Steps to building VPX systems with an integrator

4This article looks at the steps to building a complete system. For many intelligent and critical embedded systems, the integration of the final system happens at the large prime contractors such as Lockheed Martin, Boeing, Northrop Grumman, and others. The next level of integration is done at an earlier stage in the supply chain by the board and system suppliers. The focus of this article is on that earlier level of suppliers.

The factors to consider when building High Performance Embedded Computing (HPEC) platforms for critical applications have been increasing exponentially in complexity.
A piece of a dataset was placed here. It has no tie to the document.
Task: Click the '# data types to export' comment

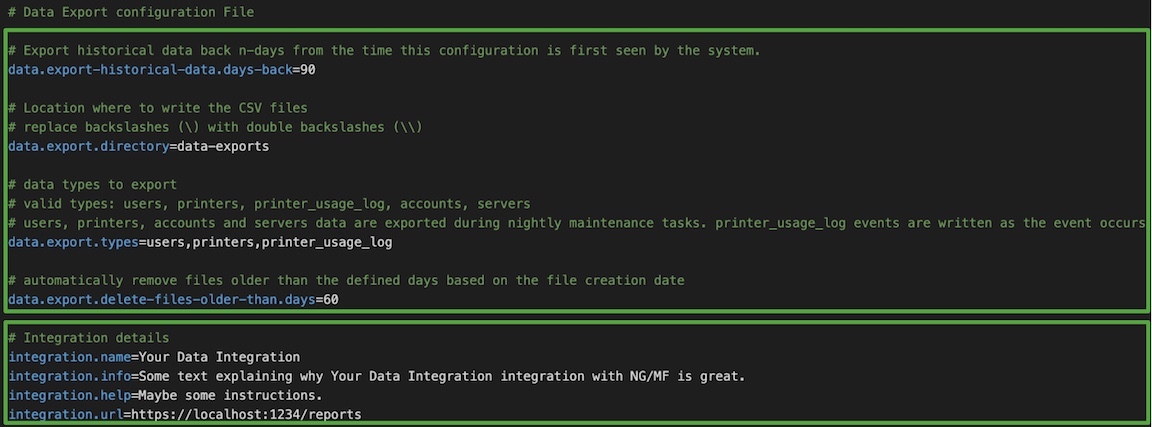Action: [x=93, y=184]
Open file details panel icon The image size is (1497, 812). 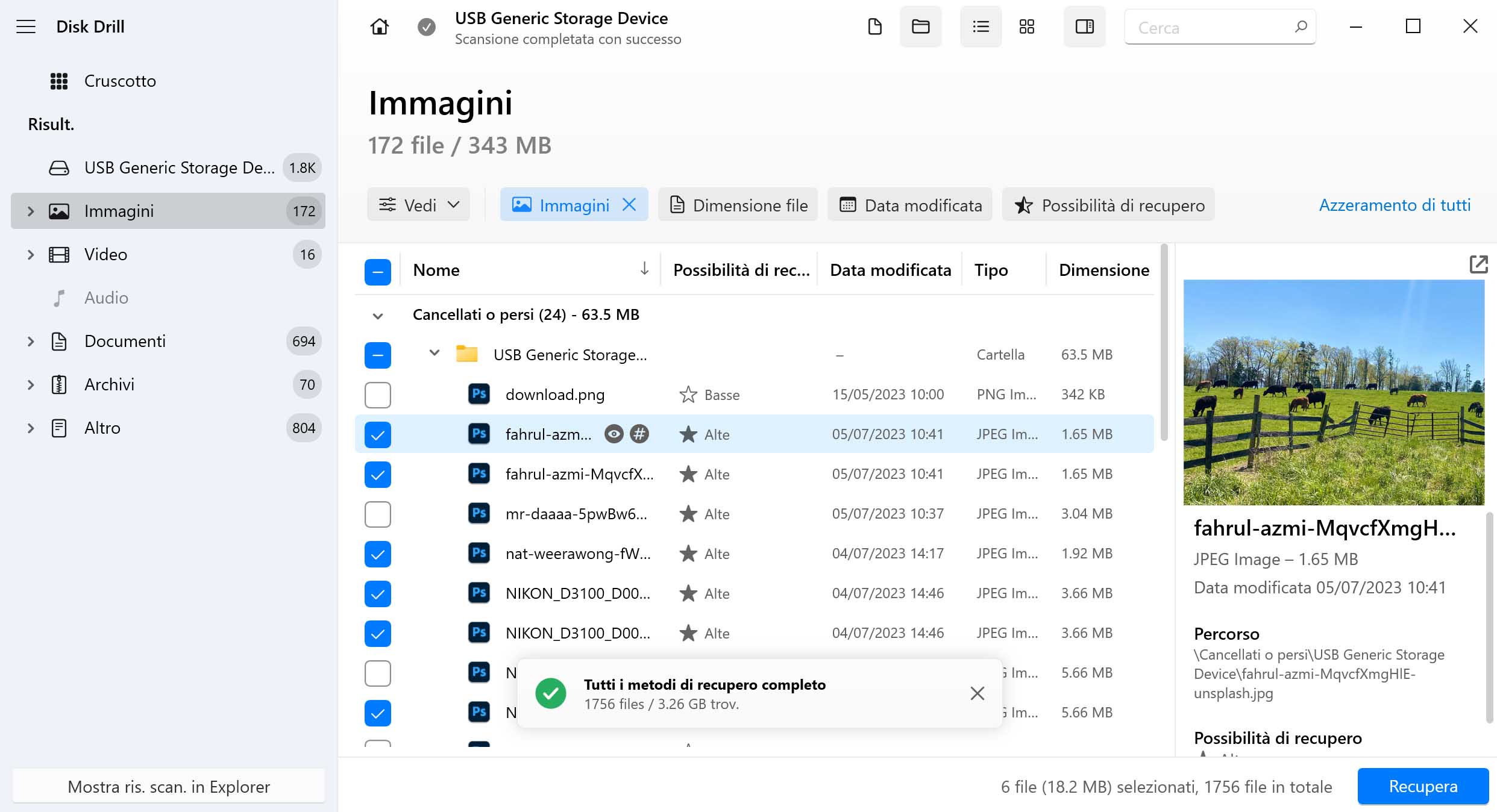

With VMEbus technology you could pick an enclosure with relatively few options and shop for the building block processor, memory, storage, and I/O modules to assemble a system. There were relatively few choices to be made on form factor (either 3U or 6U), with an occasional deeper or taller board in the mix. The parallel VMEbus had few options and later bus interfaces supported just about every configuration defined in the VMEbus specification.

Then along came switched serial fabrics and the number of options exploded! With VPX there are a multitude of choices, as indicated in Table 1. This is by no means a complete list of options. A rough calculation shows that VPX has hundreds of times more configurations when considering just the major options. Many more possible combinations exist.

Table 1: A multitude of possible configuration combinations exist with VPX.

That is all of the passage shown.